Return the entries exactly as they appear.

[Dataset records]
##########

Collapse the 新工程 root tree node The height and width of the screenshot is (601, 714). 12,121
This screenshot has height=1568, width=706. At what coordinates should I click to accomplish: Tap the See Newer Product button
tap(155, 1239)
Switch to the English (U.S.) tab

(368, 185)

##########

### RESPONSE TO THE EXERCISE
Collapse the 新工程 root tree node The height and width of the screenshot is (601, 714). 12,121
This screenshot has height=1568, width=706. At what coordinates should I click to accomplish: Tap the See Newer Product button
tap(155, 1239)
Switch to the English (U.S.) tab

(368, 185)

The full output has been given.